Ohio’s jobless rate remained below the national average of 7.6 percent.

The March rate of 7.1 percent was unchanged from the revised February rate, according to the Ohio Department of Job and Family Services. The rate was 7.4 percent a year ago.

While the state unemployment rate was essentially unchanged from a month ago, the report released Friday continues to show a troubled jobs market in Ohio, a Northeast Ohio economic research analyst said.

“I was somewhat startled by how bad the figure was,” said Cleveland-based George Zeller.

The state reported that there were 20,400 fewer people counted as working in March at 5,176,900 compared to 5,197,300 in February. Most of the job losses were in the service industry.

Those losses wiped out job gains from earlier in the year, he said. In addition, Ohio’s job growth rate continues to lag the nation’s job growth rate, Zeller said.

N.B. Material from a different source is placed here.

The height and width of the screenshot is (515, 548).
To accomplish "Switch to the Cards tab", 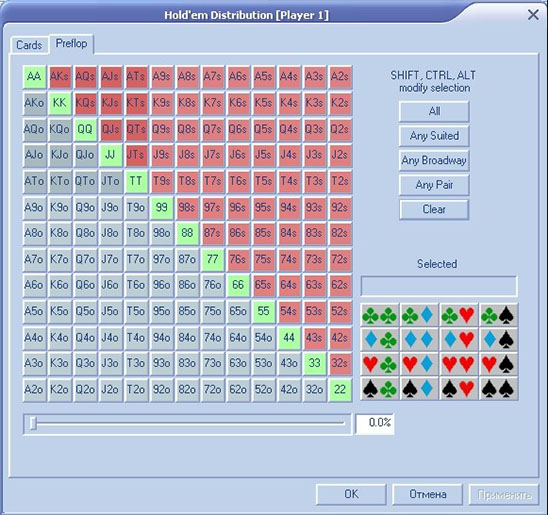I will tap(29, 45).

He said his analysis continues to show that Ohio has yet to recover from job losses that started in 2000.

The number of people counted as unemployed in March was 406,000, up from 405,000 in February. The numbers do not count people who have stopped looking for work or who are working part time but want a full-time job.

Jobs fell by 1,400 to 851,300 in Ohio’s goods-producing industries.

Manufacturing jobs increased by 1,800 and mining and logging added 100. But construction jobs dropped by 3,300.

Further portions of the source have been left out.